# Kim, Web, and a bunch of other dogs...



## Shaina (Oct 28, 2007)

Well Kim, Webster, and I spent about 4 hours at the dog park yesterday (and despite sunscreen, I have the sunburn to prove it). There were waaay more dogs than usual there, off the top of my head I remember seeing a NewfieX, Irish Wolfhound, Weimeraner, various hounds and LabX's, Spaniels, Papillon, JRT, Whippets, Pomeranian, and Chihuahuas...

Both dogs had a blast. The first couple pics were when we first got there, before going into the park:

There really is quite a size difference between these two:









Them getting irritated because we're still outside the park fences: 









Inside the park:

*more*


----------



## Shaina (Oct 28, 2007)

Kim and Web look pretty small here...

I'm pretty sure the thing Webster is chasing is a dog, but the jury's still out:

Kim going all stalker-mode on a little dog. We have a 25lb and under area, but almost no small dog people use it, claiming their little dogs play with big dogs all the time *gr*. She's been fine, and to be fair she does the same thing to Webster and I know she doesn't think he's prey. Maybe it's just the herding thing?

Chubby Huskies:

*more*


----------



## Shaina (Oct 28, 2007)

Ironically, I was reading _Culture Clash_ here: this dog thought my book was a nice place bed, whereas I thought it was not, lol. We compromised and she slept on my black backpack instead. Oh, and the token sighting of the Giant Hand.
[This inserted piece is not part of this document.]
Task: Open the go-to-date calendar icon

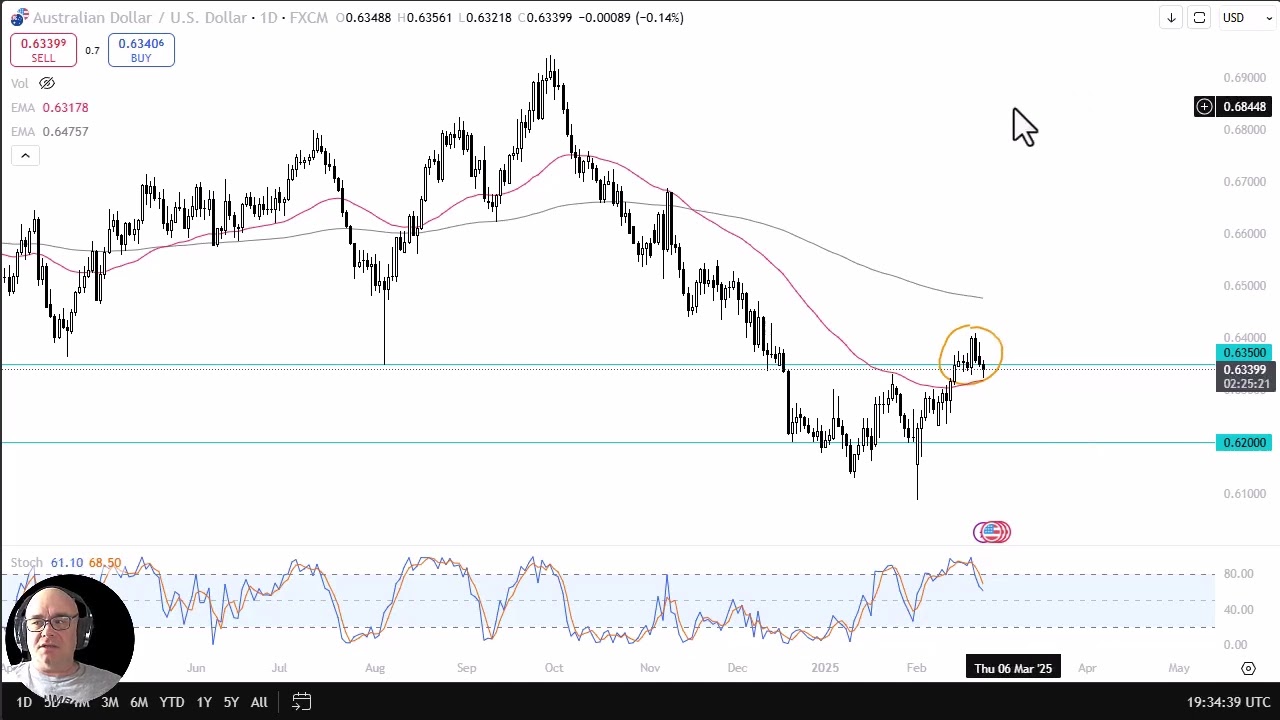Action: point(301,702)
Another little dog, chilling on my table:

Perty whippet:

Longest tail ever?


----------



## Shaina (Oct 28, 2007)

Kim looking like an idiot:









What happens to little dogs that wrestle with big dogs right after they get a drink:









Tired pups chillin in the shade by me for a bit:



















All done -- thanks for looking!


----------



## Sugar Daddy Otis (Jan 9, 2008)

I had NO idea Web was THAT much smaller than Kim! I though a little smaller, but not that much!!
That tail on that dog is the longest I have ever seen!! Looove the one of them on the picnic table- great thoughts- I think you were right on in their thinking!! haha
Great Pictures, Shaina-glad they are getting along well


----------



## Laurelin (Nov 2, 2006)

That black and white butt looks like a papi butt! 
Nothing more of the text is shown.